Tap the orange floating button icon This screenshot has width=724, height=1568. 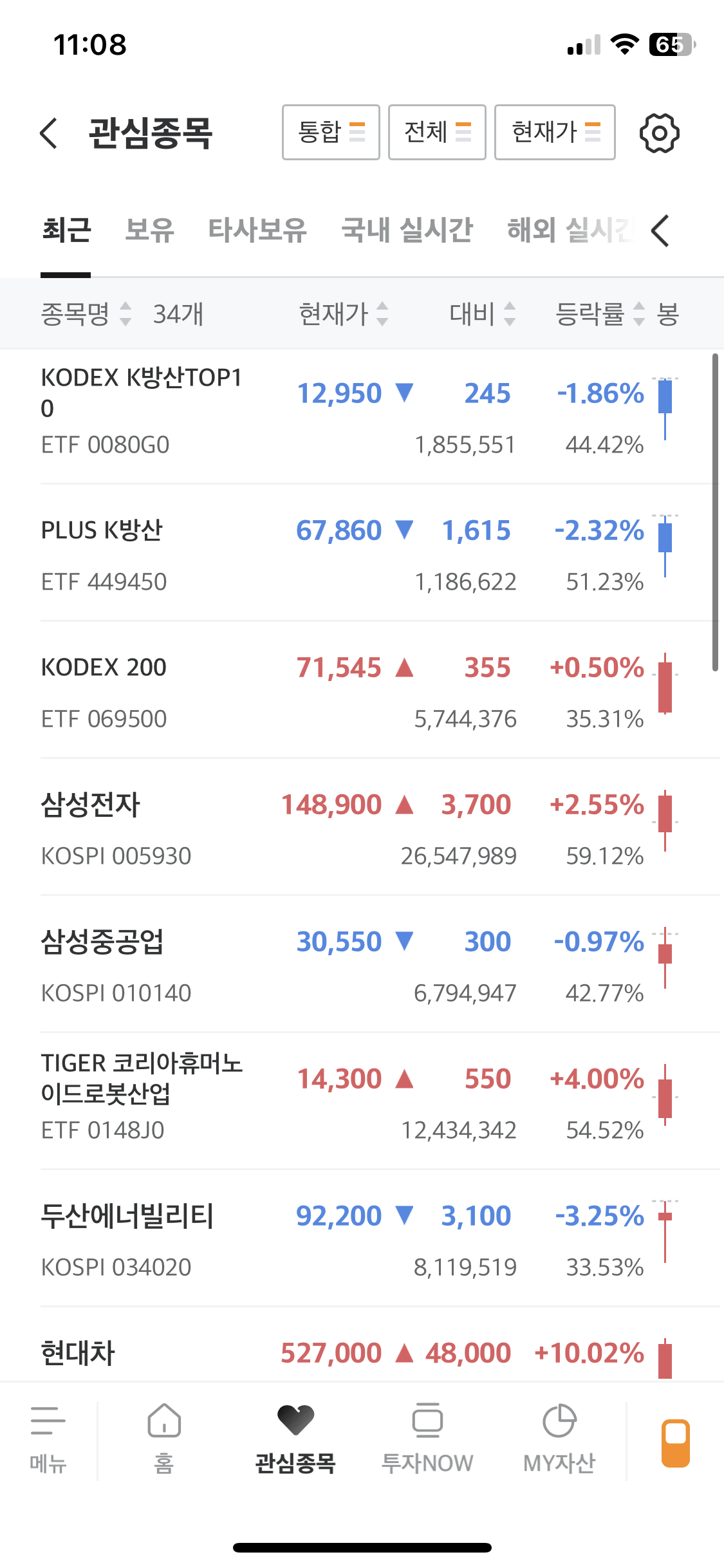coord(676,1443)
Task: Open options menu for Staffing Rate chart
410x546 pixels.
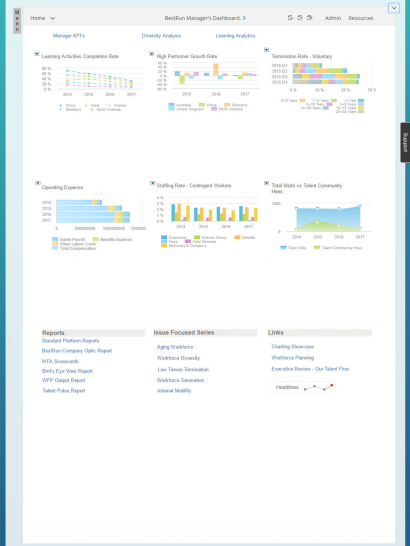Action: (x=153, y=183)
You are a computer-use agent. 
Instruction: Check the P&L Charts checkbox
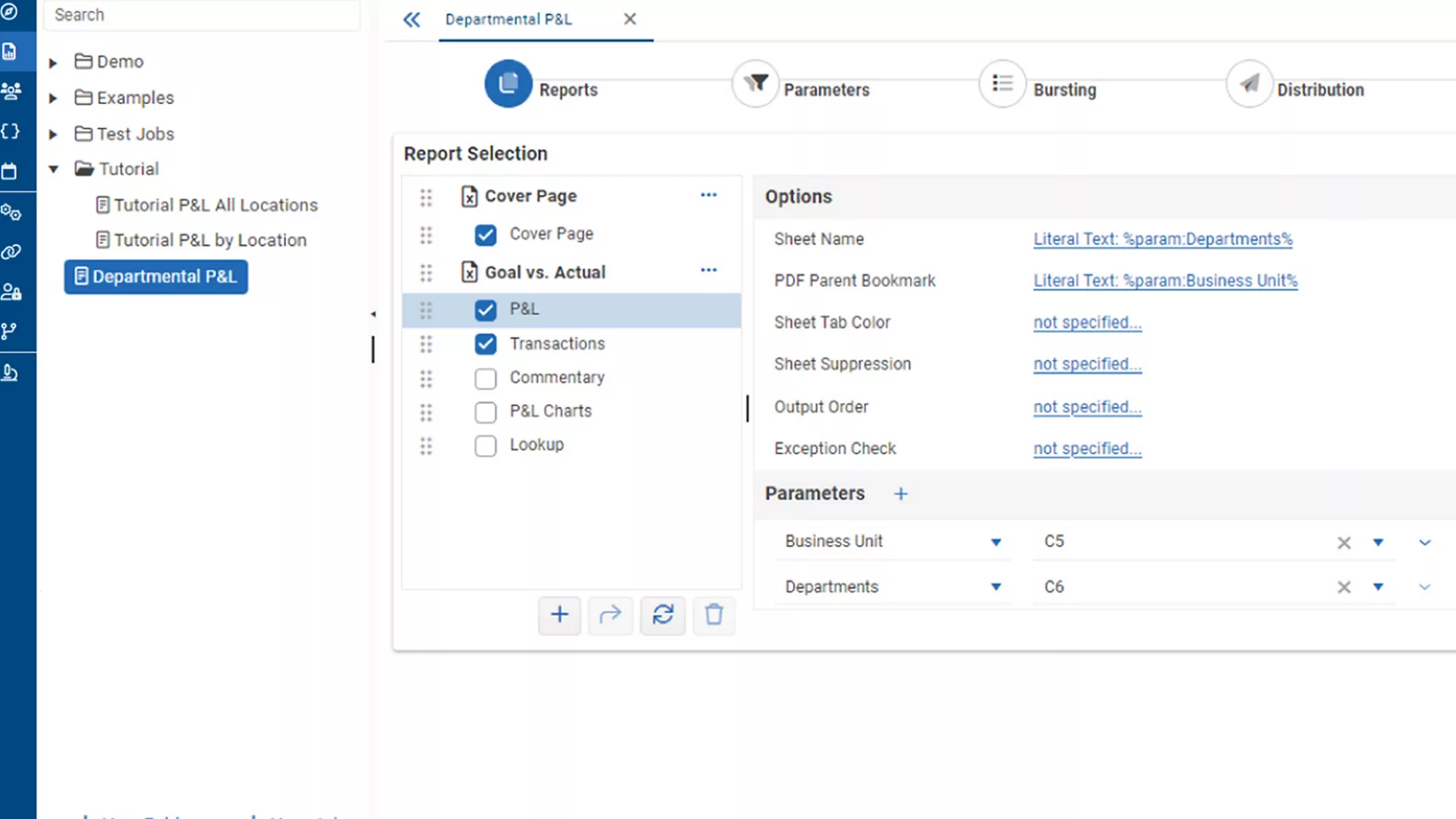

| The task |
Only the lines from the one with "Task: Open options" through the final line of the data should be written out, exactly and including both ends. Skip the pictures.

| Expected answer |
Task: Open options menu for Staffing Rate chart
410x546 pixels.
Action: (x=153, y=183)
You are a computer-use agent. 
Instruction: Check the P&L Charts checkbox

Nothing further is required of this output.